**EXTRACTED ENTRIES**:

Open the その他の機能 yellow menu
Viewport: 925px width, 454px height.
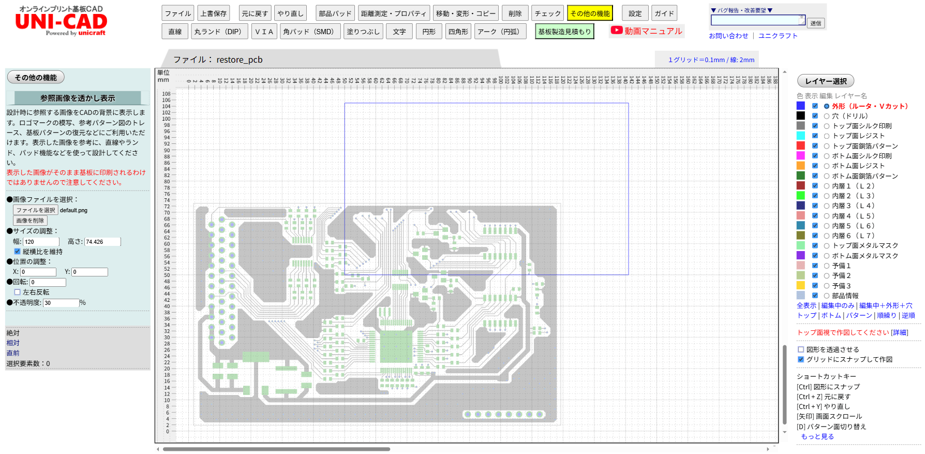click(590, 13)
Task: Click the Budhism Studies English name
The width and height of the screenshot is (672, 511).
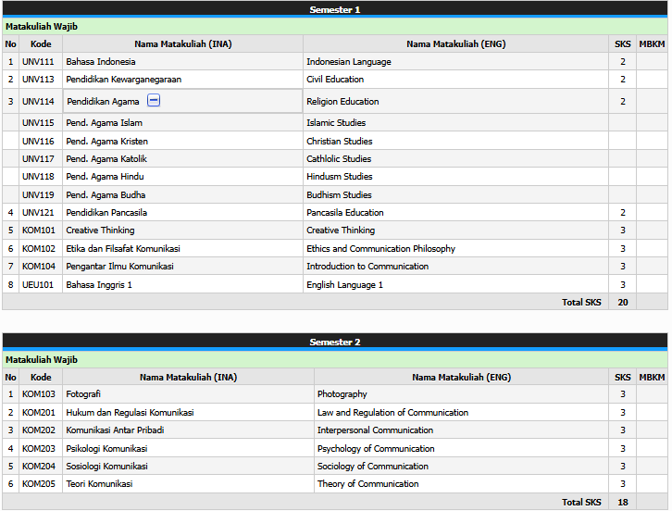Action: tap(339, 195)
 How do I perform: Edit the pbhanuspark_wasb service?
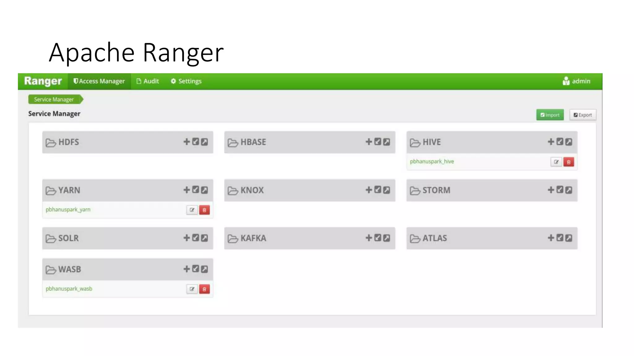[192, 289]
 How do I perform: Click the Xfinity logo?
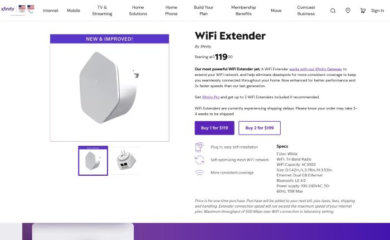coord(8,9)
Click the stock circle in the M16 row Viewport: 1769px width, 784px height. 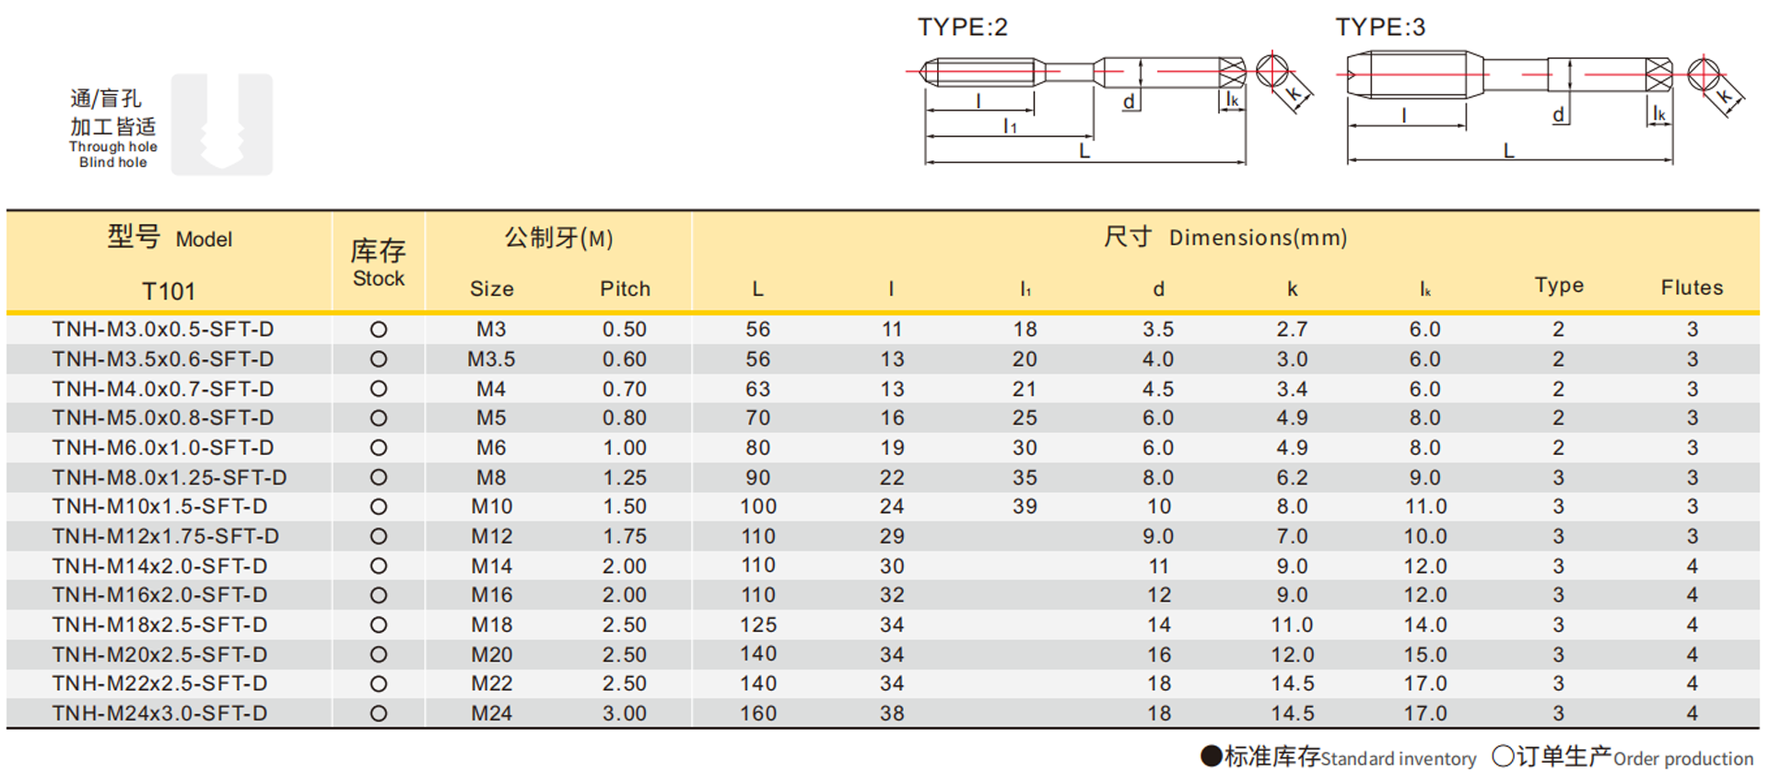coord(379,595)
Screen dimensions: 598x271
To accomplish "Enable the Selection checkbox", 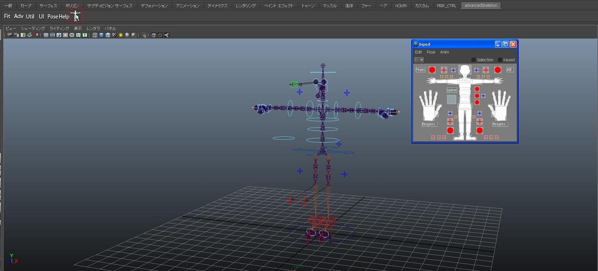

**REQUIRED WORK**: Return the material word for word, from the line containing "Screen dimensions: 598x271" through the last line, leaving out the pictures.

**EXERCISE RESPONSE**:
Screen dimensions: 598x271
To accomplish "Enable the Selection checkbox", 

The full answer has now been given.